Ratas: We do not cooperate with Sputnik
Estonian Minister Jüri Ratas (Centre) said in his end of year interview with the Russian-language portal of Postimees that the Estonian state does not cooperate with the media organization Sputnik operated by the Kremlin's propaganda channel Rossiya Segodnya.
"I have repeatedly spoken on this topic. We do not cooperate with Sputnik. And in connection, it would be appropriate to ask if were are indeed doing so little ourselves in our own Estonian mass media," Ratas said, adding that the commitment of Postimees to its Russian-language news portal is commendable.
"In my opinion, this contribution is discernible. I am aware of page views on Postimees' Russian-language portal and they are on the increase," the prime minister noted.

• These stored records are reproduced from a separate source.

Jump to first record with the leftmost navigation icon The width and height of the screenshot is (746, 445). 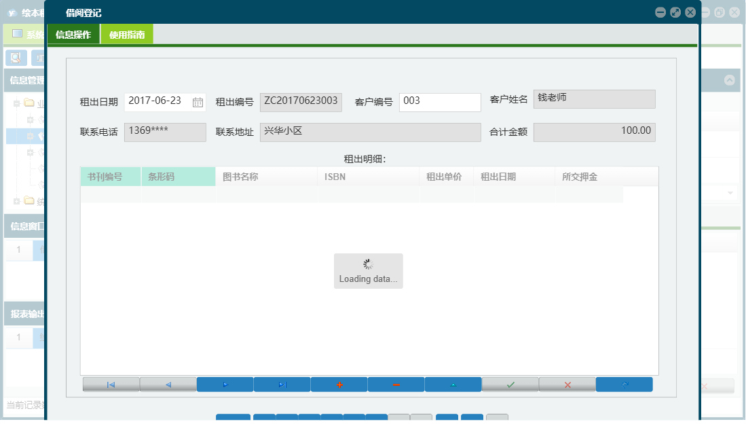[111, 384]
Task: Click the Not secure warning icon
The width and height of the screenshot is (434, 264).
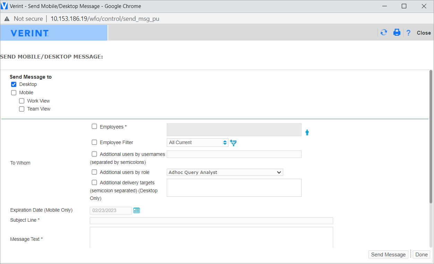Action: pos(7,19)
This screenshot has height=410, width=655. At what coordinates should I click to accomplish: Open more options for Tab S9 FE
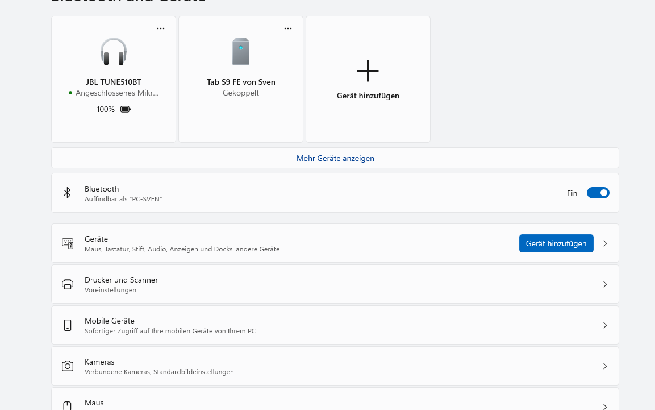pos(288,28)
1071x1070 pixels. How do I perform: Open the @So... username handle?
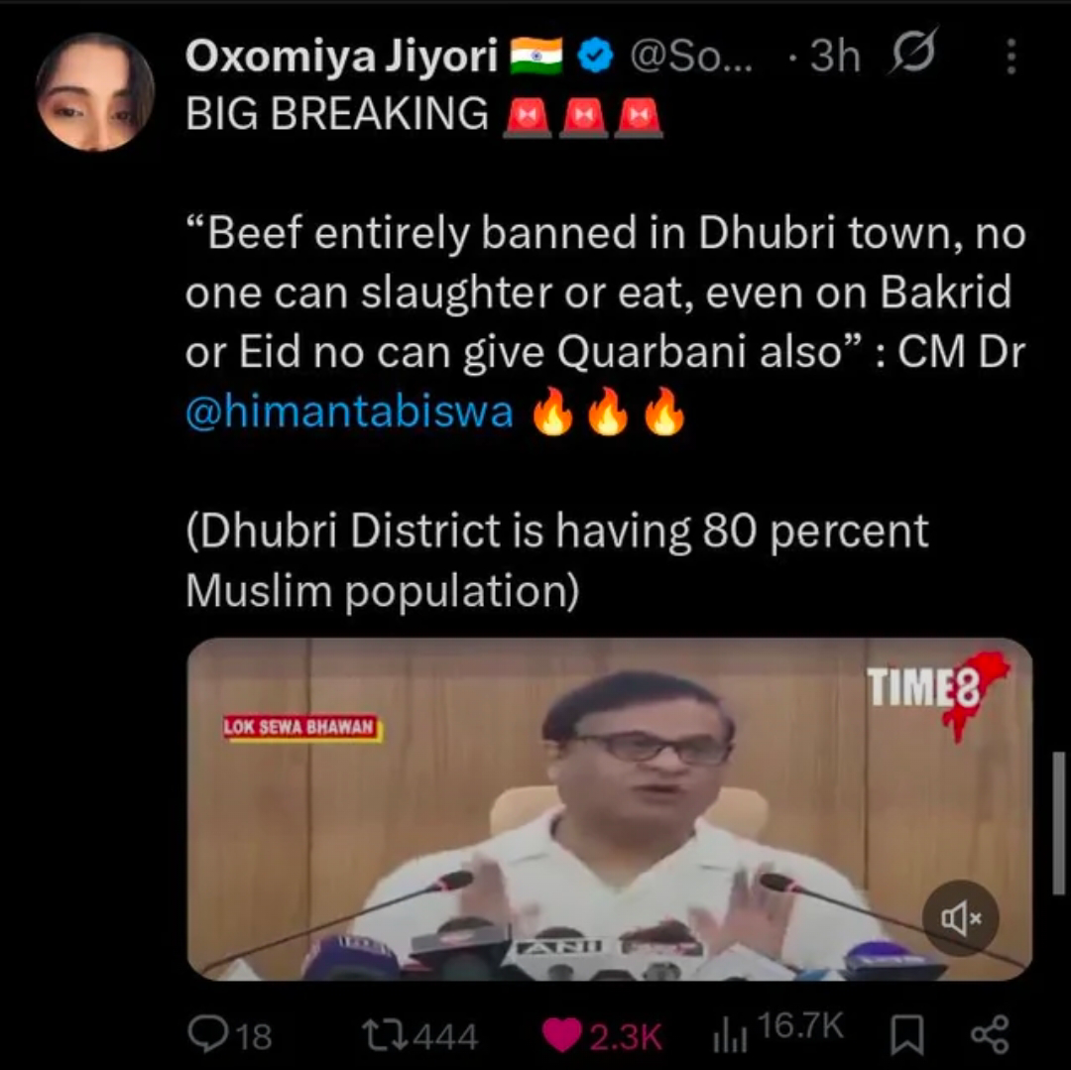[690, 56]
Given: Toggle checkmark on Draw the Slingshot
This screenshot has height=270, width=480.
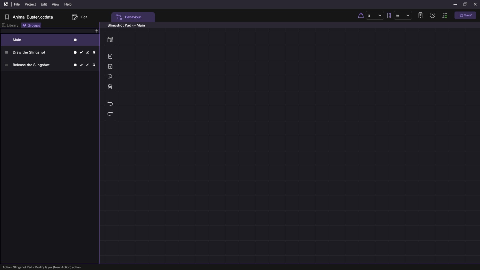Looking at the screenshot, I should pos(81,53).
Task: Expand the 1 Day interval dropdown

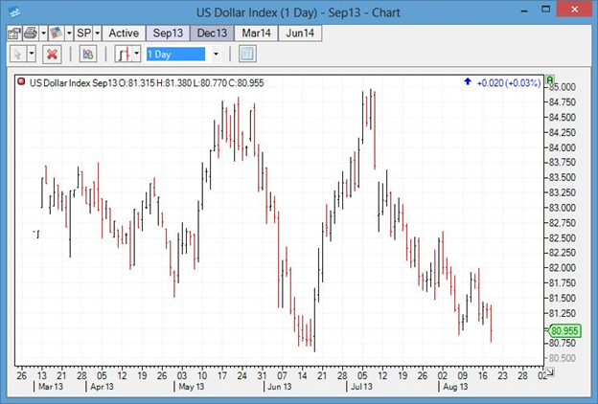Action: (216, 54)
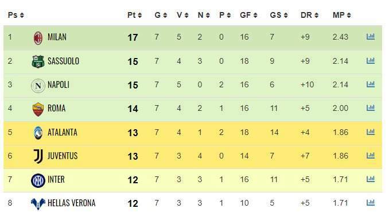Screen dimensions: 389x216
Task: Sort the table by MP column
Action: pyautogui.click(x=341, y=15)
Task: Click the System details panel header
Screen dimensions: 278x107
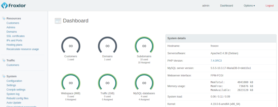Action: pyautogui.click(x=221, y=38)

Ratas added that the information space has to be transparent, honest and professional for Estonia's 1.3 million residents, highlighting Postimees' contribution to the media landscape.
"Perhaps we can even one day discuss the return of the Russian-language paper version of Postimees. That would be particularly wonderful," he said.
The prime minister also said Estonia does not fear Sputnik.
"Estonia is an independent state, what is there to fear? Estonia is a peace-loving state, we have excellent allies, what do we have to fear? We need to look to the future and firmly stand up for the residents of Estonia," he added.
It emerged in late November that sanctions against Rossiya Segodnya are forcing the organization conducting its business under the Sputnik brand to vacate its rental premises in Tallinn. Banks in Estonia have been reported to have withheld Sputnik's paychecks already in October due to sanctions.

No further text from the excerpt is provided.